China may emerge eventually as a pole of inter-imperial power, but it is very far from reaching such a status. The Chinese economy is far smaller than the US and its substantial land army remains far behind US military technology. China’s economic growth has aggravated internal social contradictions, along fault lines of class and region — which may lead to huge unrest in the coming period. Chinese exports to the US make it hugely dependent on the US market. As Zhao explains, US foreign investment in China suggests that China is a growing regional power being integrated into the US informal empire rather than a rival.

This framework leads to a more sober evaluation of the war on Iraq. Panitch and Gindin argue that: “These tensions [between the US and others] pertain very little to economic ‘rivalries’… rather more to a preference on the part of these states themselves… for the use of international financial institutions, the WTO and the UN to try to fashion the ‘effective states’ around the world that global capitalism needs. But the bourgeoisies of the other capitalist states are even less inclined to challenge American hegemony than they were in the 1970s.”
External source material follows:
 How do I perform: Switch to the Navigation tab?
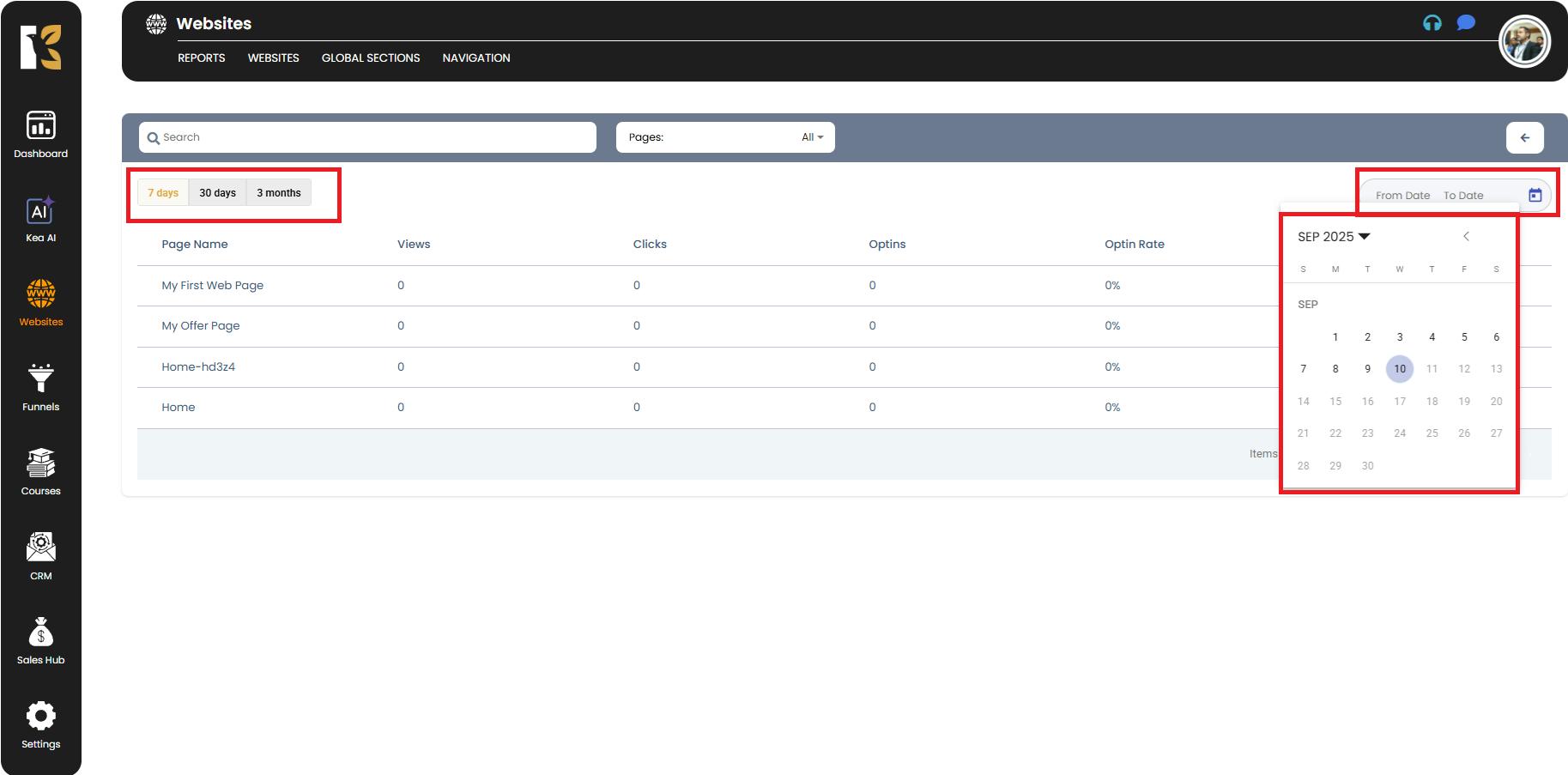tap(476, 58)
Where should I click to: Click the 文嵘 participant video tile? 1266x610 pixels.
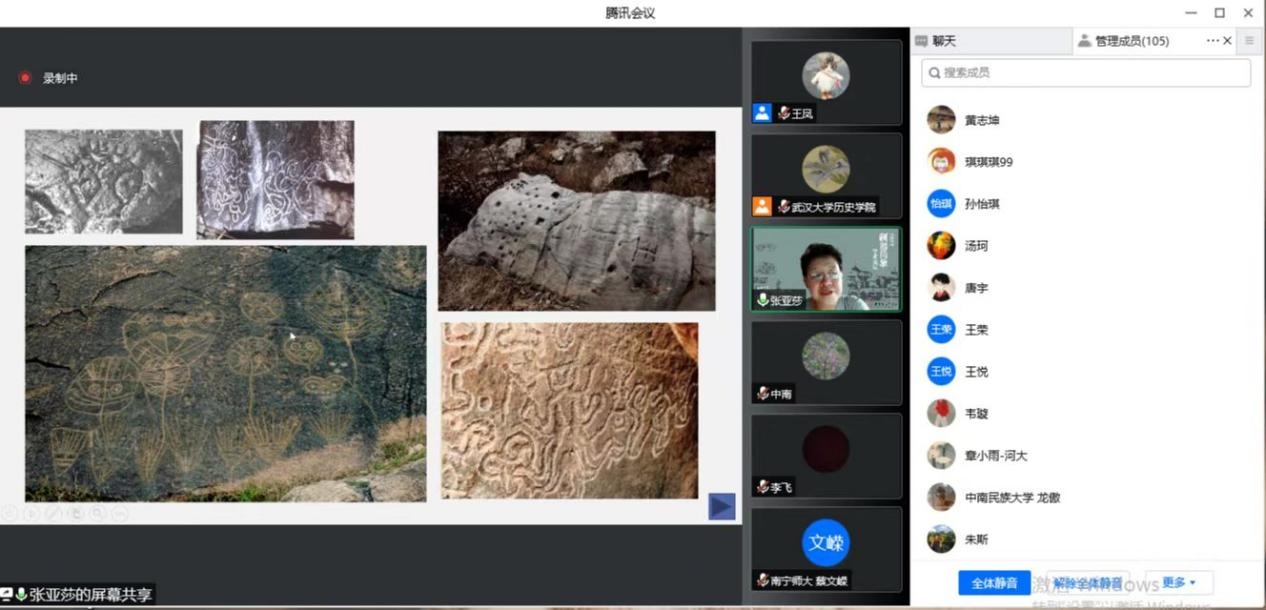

The US Treasury and Federal Reserve worked closely with their counterparts in the other core capitalist states during the war on Iraq, whatever their governments’ disagreements over that war. And subsequent G8 summits have managed to paper over the disagreements, at least for now.

Overall, the account given by Panitch and Gindin is a far more adequate explanation of the nature of imperialism today than Wallerstein’s apocalyptic fantasies.

Comments

Submitted by PaulHampton on Sun, 04/11/2007 - 10:31

Arthur,
I see you haven't lost your habit of misrepresenting other people's arguments, ignoring what they actually wrote in another context and then going off about your latest pet hobby horse.

Actually I was not writing about the state of the US economy at all, but about the argument that the US was in economic decline - the main argument used by the kitsch left to "explain" its drive to war. I think its possible to accept the argument about the bubble - and Robert Brenner wrote about it long before you did - without swallowing the rest of the leftwing "common sense" on imperialism.
Paul

Submitted by PaulHampton on Mon, 05/11/2007 - 20:58

Arthur,
The fact that you can't (won't) make the distinction between the relative position of the US economy over the past 50 years (which I wrote about) and the current instability of the US economy (which I didn't write about), only proves once more that debating with you is utterly pointless.

I guess your own blog is not getting much traffic, so you've come back to spoil ours. Please go back to the obscurity from which you came.